* [ТЕКСТ ДЛЯ ЧТЕНИЯ]:
= = = = = = =

Любопытны формальные особенности стихотворения. Последовательно, от первой части к третьей, Оден от свободного стиха переходит к белому стиху (гекзаметру) и затем - к четырехстопному хорею, основному размеру стихотворения Йейтса «В тени Бен-Балбена». Свободный стих поддерживает образы холода, смерти, опустошенности и суетности мира, лишившегося великого поэта, и подчеркивает распад тех традиционных поэтических форм, на которые опирается поэзия Йейтса. Гекзаметр -классический размер - маркирует переход от описания внешнего мира к рассуждениям о назначении поэзии и места Йейтса в литературной традиции. Четырехстопный хорей в заключительной части стихотворения акцентирует смещение фокуса на фигуру Йейтса и наделяет финальные строки настойчивым ритмом, похожим на барабанную дробь. Здесь, в противовес первым двум частям, где утверждается бессилие поэзии, лирический герой провозглашает живительную силу поэтического слова: With the farming of a verse Make a vineyard of the curse, Sing of human unsuccess In a rapture of distress;
1 Здесь и далее подстрочный перевод выполнен автором данной работы, если не указано иное.
In the deserts of the heart
Let the healing fountain start,
In the prison of his days
Teach the free man how to praise. [13. Ibid]
(В сельских радостях стиха/ да нальётся гроздь суха/ горьких слов: давясь слюной,/ пой людской удел дрянной,/ чтоб в пустынях душ возник/ и забил живой родник;/ чтобы стал темницу дней/ славить всяк живущий в ней [пер. - И. Бродского] [1. P. 43]).

= = = = = = =

* [УСЛОВИЯ ЗАДАНИЙ]:
• a. Каким размером, по словам текста для чтения, написана третья часть стихотворения Одена?
• b. Перепишите из текста для чтения отрывок от «In the deserts» до «Бродского] [1. P. 43]).».

= = = = = = =

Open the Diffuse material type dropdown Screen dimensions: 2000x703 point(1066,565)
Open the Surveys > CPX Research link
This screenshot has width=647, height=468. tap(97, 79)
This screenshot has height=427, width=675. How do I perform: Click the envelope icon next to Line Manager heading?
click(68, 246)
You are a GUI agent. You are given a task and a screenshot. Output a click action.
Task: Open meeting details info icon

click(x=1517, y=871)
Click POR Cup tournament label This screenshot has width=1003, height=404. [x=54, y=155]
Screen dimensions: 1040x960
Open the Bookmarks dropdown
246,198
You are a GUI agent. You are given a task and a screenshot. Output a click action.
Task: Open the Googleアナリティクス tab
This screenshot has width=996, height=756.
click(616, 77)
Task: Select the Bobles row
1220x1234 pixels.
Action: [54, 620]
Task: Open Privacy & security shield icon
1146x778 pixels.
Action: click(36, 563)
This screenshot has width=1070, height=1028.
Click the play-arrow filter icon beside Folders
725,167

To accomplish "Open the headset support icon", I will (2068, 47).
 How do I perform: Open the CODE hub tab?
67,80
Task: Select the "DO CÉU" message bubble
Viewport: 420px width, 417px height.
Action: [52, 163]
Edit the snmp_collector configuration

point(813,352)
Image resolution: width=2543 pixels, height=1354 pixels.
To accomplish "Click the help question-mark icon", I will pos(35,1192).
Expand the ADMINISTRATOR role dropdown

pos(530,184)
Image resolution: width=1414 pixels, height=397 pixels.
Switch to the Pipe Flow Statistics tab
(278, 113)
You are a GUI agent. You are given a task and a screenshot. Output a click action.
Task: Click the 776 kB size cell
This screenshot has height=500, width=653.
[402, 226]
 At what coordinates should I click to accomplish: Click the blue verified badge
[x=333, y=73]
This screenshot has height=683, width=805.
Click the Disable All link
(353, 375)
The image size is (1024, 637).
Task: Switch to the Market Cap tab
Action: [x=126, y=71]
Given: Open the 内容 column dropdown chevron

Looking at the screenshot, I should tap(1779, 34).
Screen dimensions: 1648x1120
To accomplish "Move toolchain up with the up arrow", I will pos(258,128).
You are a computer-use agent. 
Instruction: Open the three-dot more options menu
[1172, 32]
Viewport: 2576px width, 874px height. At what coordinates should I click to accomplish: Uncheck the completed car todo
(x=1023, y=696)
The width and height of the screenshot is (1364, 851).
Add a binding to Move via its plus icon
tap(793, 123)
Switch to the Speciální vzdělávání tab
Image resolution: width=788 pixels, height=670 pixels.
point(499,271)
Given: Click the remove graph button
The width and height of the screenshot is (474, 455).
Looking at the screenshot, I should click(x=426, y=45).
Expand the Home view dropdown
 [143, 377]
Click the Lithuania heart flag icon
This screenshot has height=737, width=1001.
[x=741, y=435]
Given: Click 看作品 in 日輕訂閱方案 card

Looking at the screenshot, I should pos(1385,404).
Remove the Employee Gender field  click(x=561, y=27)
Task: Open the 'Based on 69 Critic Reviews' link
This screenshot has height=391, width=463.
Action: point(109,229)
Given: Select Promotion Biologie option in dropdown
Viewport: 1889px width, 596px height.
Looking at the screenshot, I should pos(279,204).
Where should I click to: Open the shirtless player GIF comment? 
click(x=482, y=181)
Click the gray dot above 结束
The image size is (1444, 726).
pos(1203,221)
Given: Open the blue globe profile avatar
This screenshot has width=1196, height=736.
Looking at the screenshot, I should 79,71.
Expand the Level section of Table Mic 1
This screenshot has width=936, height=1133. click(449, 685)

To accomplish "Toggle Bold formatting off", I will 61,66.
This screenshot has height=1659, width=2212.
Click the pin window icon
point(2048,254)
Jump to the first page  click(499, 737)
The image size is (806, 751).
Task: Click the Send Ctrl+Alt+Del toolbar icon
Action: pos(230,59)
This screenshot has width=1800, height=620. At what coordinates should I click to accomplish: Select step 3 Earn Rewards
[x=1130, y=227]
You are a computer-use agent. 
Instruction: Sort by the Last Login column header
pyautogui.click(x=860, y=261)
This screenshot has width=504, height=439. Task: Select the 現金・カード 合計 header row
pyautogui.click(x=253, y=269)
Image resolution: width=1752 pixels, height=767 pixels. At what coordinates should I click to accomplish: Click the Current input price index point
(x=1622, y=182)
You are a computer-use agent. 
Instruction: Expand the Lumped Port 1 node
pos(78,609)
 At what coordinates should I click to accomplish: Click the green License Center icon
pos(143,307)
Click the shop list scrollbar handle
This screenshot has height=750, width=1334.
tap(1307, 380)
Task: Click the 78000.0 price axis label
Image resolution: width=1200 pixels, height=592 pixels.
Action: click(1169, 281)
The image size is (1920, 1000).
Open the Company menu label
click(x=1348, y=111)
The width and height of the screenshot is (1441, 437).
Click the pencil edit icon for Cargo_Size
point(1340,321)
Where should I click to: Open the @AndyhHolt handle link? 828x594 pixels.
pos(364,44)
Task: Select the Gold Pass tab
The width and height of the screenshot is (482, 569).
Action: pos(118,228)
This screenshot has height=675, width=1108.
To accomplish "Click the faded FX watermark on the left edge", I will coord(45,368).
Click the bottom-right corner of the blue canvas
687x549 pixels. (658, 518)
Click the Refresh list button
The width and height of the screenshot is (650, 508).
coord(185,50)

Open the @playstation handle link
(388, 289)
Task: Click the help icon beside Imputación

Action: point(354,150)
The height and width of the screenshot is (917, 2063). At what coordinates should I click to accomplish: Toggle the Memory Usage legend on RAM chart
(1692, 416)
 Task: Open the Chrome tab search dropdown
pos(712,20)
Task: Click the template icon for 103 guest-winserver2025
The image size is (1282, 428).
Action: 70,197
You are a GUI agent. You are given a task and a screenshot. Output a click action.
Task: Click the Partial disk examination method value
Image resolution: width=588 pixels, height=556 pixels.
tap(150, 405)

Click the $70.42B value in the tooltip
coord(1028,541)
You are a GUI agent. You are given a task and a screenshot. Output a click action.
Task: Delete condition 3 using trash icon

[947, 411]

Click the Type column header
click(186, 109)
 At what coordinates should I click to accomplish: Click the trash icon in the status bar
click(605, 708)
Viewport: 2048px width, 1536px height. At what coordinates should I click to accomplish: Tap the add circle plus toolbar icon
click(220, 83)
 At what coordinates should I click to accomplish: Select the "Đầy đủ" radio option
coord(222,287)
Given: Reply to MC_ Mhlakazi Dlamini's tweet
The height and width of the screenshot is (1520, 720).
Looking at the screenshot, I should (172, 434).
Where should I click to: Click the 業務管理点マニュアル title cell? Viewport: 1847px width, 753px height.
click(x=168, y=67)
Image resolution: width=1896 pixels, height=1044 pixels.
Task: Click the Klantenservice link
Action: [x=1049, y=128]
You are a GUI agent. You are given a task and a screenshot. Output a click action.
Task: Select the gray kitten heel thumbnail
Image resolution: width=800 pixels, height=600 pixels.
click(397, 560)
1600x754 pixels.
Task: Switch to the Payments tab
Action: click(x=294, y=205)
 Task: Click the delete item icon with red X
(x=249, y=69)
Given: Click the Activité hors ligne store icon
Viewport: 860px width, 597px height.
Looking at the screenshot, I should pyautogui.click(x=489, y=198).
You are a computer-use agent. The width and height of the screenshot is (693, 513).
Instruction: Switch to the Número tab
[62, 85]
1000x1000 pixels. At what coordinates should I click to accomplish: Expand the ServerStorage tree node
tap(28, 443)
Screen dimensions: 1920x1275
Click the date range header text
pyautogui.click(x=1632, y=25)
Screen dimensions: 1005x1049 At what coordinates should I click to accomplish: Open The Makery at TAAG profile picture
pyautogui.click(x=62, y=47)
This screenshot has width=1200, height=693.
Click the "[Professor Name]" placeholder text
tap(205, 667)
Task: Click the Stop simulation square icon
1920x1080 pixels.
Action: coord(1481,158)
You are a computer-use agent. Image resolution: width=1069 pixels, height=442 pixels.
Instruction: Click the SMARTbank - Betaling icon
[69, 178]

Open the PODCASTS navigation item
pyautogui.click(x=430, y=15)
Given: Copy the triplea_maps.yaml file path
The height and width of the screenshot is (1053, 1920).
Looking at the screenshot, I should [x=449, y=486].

= = = = = = =

* [РЕШЕНИЯ ПО ЗАДАНИЯМ]:
• a. Четырехстопным хореем.

• b.
In the deserts of the heart
Let the healing fountain start,
In the prison of his days
Teach the free man how to praise. [13. Ibid]
(В сельских радостях стиха/ да нальётся гроздь суха/ горьких слов: давясь слюной,/ пой людской удел дрянной,/ чтоб в пустынях душ возник/ и забил живой родник;/ чтобы стал темницу дней/ славить всяк живущий в ней [пер. - И. Бродского] [1. P. 43]).